A K-12 Mathematics Curriculum with CAS: What Is It and What Would It Take To Have It In Schools?

Abstract

Hand-held four-function arithmetic calculators first appeared in the early 1970s. A few years later, I gave a talk entitled "What Happens to Arithmetic Now That There are Calculators?" The essence of my remarks was that most of arithmetic instruction at that time dealt with achieving student competence on paper-and-pencil computational algorithms, and that the availability of technology that could do these computations faster and more accurately obligated us to rethink the entire arithmetic curriculum. In 1983, I had the opportunity to give a major address on the subject of a new curriculum for secondary schools in the United States. The title I chose was "We Need Another Revolution in School Mathematics", and in the talk I exhibited the wonders of muMath, the mother of the computer algebra system (CAS) called Derive that is available today on some calculators. At both these times, 20 years and 30 years ago, I thought that a revolution would occur reasonably quickly as people realized the power of these new technologies. I was wrong. In most countries of the world, arithmetic instruction in grades K-6 is about the same as it was 35 years ago. Early algebra instruction remains the same despite the existence of computer algebra systems. The big change has come from a third type of technology ?the graphing calculator. In the United States, well over 80% of all 11th and 12th grade classes use graphing calculator technology, and students are expected to have these calculators for college entrance tests. Similar situations exist in many other places of the world. So we have to ask why one technology has been successful and two others have not. In this presentation, I focus on the technology of computer algebra systems because so much has been said about calculators. Today most teaching that involves CAS is at the tertiary level. But my remarks are aimed at the primary and secondary levels, and in particular on the teaching and learning of algebra at these levels.
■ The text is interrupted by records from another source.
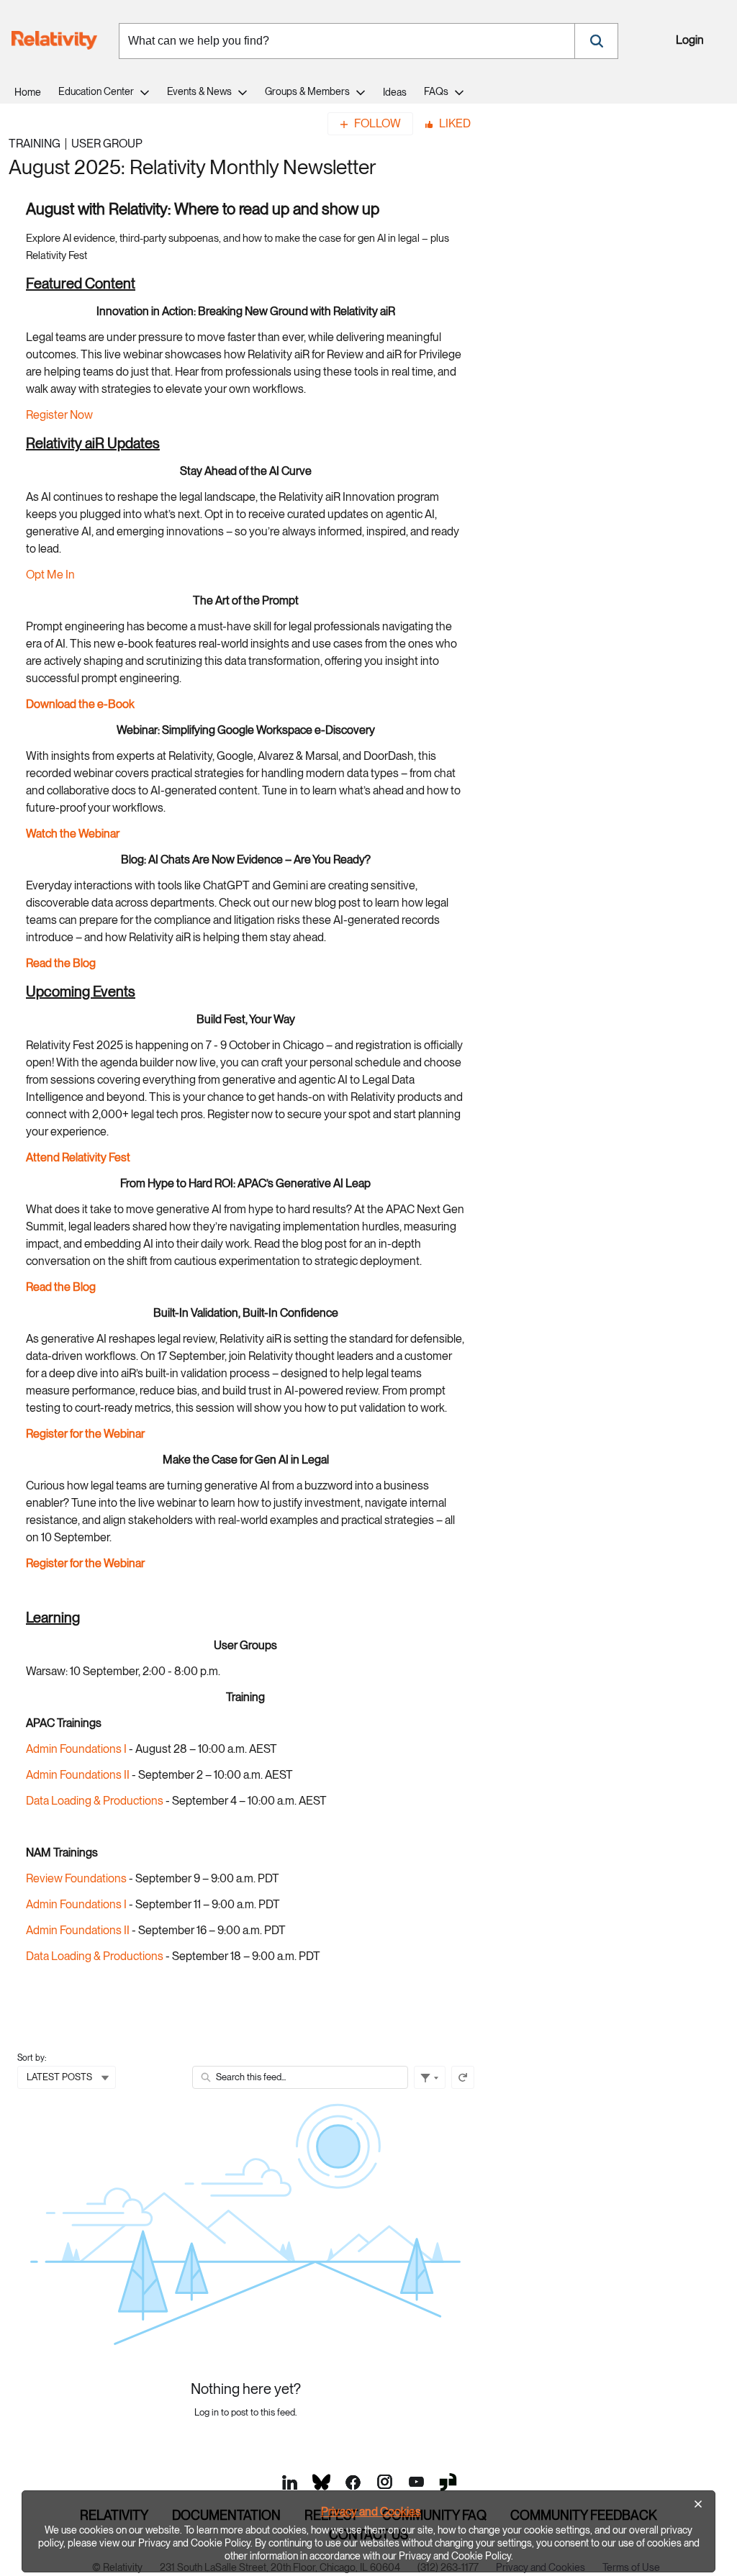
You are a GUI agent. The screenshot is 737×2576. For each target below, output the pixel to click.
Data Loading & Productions (94, 1801)
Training (34, 143)
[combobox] (346, 41)
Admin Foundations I (77, 1749)
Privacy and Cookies (371, 2511)
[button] (596, 41)
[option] (368, 2531)
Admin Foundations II (78, 1775)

I will describe what it means for a curriculum to use CAS and the obstacles that have kept CAS from most classrooms and that need to be surmounted before such a curriculum could be implemented on a wide scale. Although it is necessary for me to speak from the perspective of the USA, because my work has been done there, I hope that my remarks will also be felt to apply to other countries and that some of what I say will be applicable to mathematics other than algebra.